Travelport is suing Wex to get it to pay. It’s arguing that the contract named a pandemic as a problem that Wex couldn’t use as an escape clause. Wex is countering that eNett is suffering much more than other peer payments technology companies, and that allegedly should count as a “material adverse effect” that should gut the deal.
Elliott Management, a private equity owner of Travelport renowned for its aggressive tactics, could help make the battle fierce.
Another travel technology company, Sabre, also ran into pandemic-related headwinds with a planned merger. The UK Competition and Markets Authority blocked Sabre’s proposed $360 million acquisition of tech vendor Farelogix on the grounds that the deal would stifle innovation and competition. If the pandemic hadn’t crushed Sabre’s revenue and hurt Farelogix’s airline business, then Sabre might have continued to pursue the deal.
But in April, Sabre abandoned its planned acquisition of Farelogix.
South Korean asset manager Mirae got cold feet in April and walked away from a $5.8 billion hotel deal with Anbang, a Chinese insurance and financial conglomerate. Mirae had agreed in September to buy 15 hotels, such as the JW Marriott Essex House that overlooks New York City’s Central Park, but the pandemic’s hit to travel made the properties appear less attractive.
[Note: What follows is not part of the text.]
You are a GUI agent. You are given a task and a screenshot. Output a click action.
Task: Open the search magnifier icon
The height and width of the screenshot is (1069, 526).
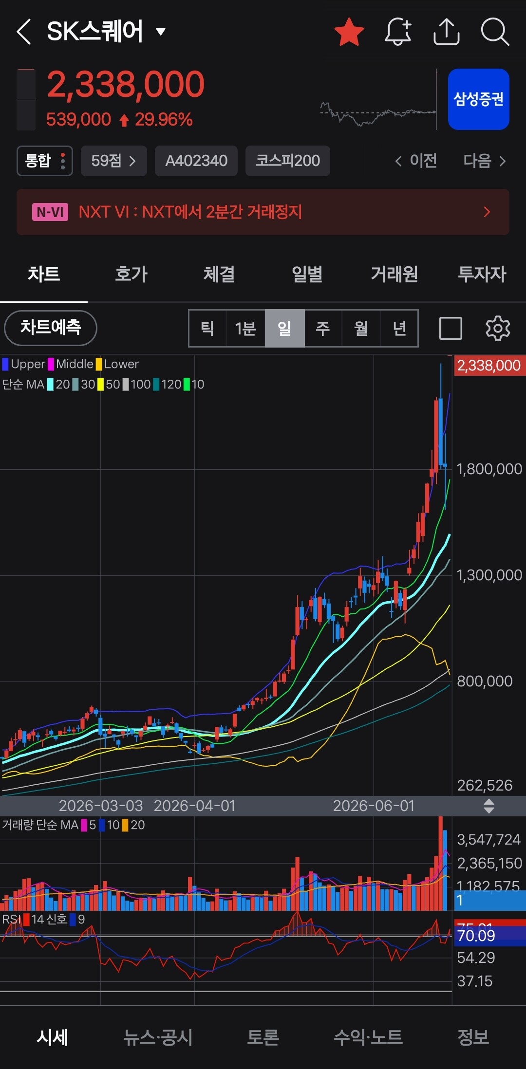[495, 32]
But other factors may also have played a role. A suit over the transaction has raised questions about Anbang’s legal rights to the properties, the Financial Times has reported.
Carlyle Group and GIC-American Express Global Business Travel
Private equity firm Carlyle Group and Singapore sovereign wealth fund GIC pulled out of a deal to invest some $900 million in American Express Global Business Travel for a 20 percent stake.
The investment in the corporate travel management company would have valued American Express GBT at around $5 billion. for $900 million and placed a value on the company of $5 billion.
Carlyle Group argued in a Delaware court that American Express GBT’s coronavirus-induced revenue plunge was a materially adverse condition, enough to gut the deal.
Uber, which operates food delivery service Uber Eats, had been close to a deal to acquire Grubhub as the sector, unlike many, has been on the upswing during global lockdowns. So you can argue that coronavirus impacted the potential deal — by boosting Grubhub’s value.
The all-stock deal would have pegged Grubhub’s value at $4.5 billion.
But with the prospect of intense regulatory scrutiny in the United States looming, Netherlands-based Just Eat Takeaway swooped in with a buyout offer that values Grubhub at $7.3 billion. Grubhub and Just Eat Takeaway came to terms Thursday.
In mid-April, Polish national airline LOT, walked away from a $327 million deal to acquire German competitor Condor, which formerly was owned by Thomas Cook. The two parties had agreed to the deal in January, and it could have created a pan-European aviation enterprise.
With both airlines severely impacted by the pandemic, LOT insisted on certain German government guarantees that were not forthcoming.
Other Deals Questionable or Renegotiated
While coronavirus has served to cancel many deals, it has likewise called others into question, and forced the renegotiation of others.
- Air Canada-Transat: Air Canada claims it is not backing out of a deal, subject to regulatory approval, to buy tour operator Transat, but the latter’s stock prices has plummeted about two-thirds since the deal was announced in the summer.
- As of May, IAG,which owns British Airways and Iberia, remained committed as of last month to acquiring Spain’s Air Europa. IAG would pay some $1.12 billion (euro 1 billion) for the marriage.
- Despegar offered in January to buy the Mexican travel agency Best Day for $136 million. But after the pandemic hit, the Argentine-based travel agency haggled on the price. Despegar said in June it will pay about $56.5 million for Best Day, without an upfront cash outlay. It will also pay up to $20 million over time, depending on some conditions.